Bisnis.com, BANDUNG — Otoritas Jasa Keuangan (OJK) menyampaikan rata-rata rasio kredit macet (nonperforming loan/NPL) di industri bayar tunda alias paylater mendekati angka 8 persen, tepatnya di level 7,61 persen per September 2022.
Kepala Departemen Pengawasan Industri Keuangan Non-Bank (IKNB) 2B OJK Bambang W. Budiawan menuturkan bahwa rasio tersebut mendapat perhatian khusus dari regulator.
"Sejauh ini NPL secara industri BNPL [buy now pay later] mendekati angka 8 persen tersebut telah mendapat perhatian khusus oleh OJK," kata Bambang kepada Bisnis, Kamis (24/11/2022).
Sementara itu, jika dibandingkan dengan industri, rasio NPF netto paylater berada di posisi 2,58 persen per September 2022, turun dibandingkan Desember 2021 yang mencapai 3,53 persen.
Bambang mengatakan tidak hanya soal credit risk exposures.
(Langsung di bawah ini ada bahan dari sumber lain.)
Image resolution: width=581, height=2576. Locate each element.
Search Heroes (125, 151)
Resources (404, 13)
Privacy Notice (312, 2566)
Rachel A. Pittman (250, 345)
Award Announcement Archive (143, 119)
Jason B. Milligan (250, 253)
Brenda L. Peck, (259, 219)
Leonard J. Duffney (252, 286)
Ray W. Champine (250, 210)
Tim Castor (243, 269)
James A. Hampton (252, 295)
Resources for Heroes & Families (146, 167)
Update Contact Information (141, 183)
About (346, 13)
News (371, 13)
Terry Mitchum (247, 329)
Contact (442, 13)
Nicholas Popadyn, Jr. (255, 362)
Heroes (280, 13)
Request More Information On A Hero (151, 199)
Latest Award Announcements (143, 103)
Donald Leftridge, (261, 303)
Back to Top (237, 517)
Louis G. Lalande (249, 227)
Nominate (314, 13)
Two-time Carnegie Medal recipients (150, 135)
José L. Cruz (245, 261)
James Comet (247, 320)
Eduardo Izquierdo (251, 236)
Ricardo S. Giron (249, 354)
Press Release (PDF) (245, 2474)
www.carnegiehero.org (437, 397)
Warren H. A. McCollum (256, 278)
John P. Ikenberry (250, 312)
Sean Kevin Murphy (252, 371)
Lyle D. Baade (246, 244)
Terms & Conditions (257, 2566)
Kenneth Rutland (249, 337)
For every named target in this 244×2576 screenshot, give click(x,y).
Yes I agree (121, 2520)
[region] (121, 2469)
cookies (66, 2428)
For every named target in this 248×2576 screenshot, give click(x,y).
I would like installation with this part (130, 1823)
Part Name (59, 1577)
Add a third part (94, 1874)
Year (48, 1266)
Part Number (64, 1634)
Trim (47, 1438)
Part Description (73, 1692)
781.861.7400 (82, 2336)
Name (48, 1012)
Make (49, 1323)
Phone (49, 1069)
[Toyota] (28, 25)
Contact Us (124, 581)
Namun, bisnis paylater juga jumlah pelanggan yang sangat signifikan. Oleh karena itu, kata Bambang, selain kinerja mitigasi risiko kredit, OJK concerns dengan bagaimana pemain-pemain BNPL menangani pengaduan-pengaduan konsumen dengan cepat dan efektif.
Di samping itu, Bambang menekankan bahwa industri buy now pay later juga harus memiliki sistem dan mekanisme pengaduan nasabah yang teruji.
"Bila belum, OJK tidak ragu-ragu untuk memberikan sanksi dan pembinaan, sehingga perkembangan bisnis paylater tetap tumbuh positif karena reputasi pemain-pemainnya responsif terhadap keluhan/pengaduan nasabah," ujarnya.
Adapun, hingga saat ini terdapat enam multifinance yang core business-nya Buy Now Pay Later seperti Commerce, Akulaku, Catur Nusa, Home Credit, FinAccel, dan Atome.
Di tengah kenaikan rasio kredit macet di industri ini, Bambang menilai bisnis BNPL tidak memerlukan regulasi khusus. Meski demikian, dalam hal pemberian persetujuan business line BNPL tetap harus disyaratkan lebih prudent, terutama pada tahap-tahap pre-screening dan akuisisi peminjam antara lain early fraud detection, pilihan segmen customer, dan credit risk profile.
"Harus diingat bahwa entry awal akurasi data-data calon nasabah ini kurang tepat, maka customer profiling-nya bisa jadi keliru. Pendek kata, kita kenal dengan istilah garbage in - garbage out," tutupnya.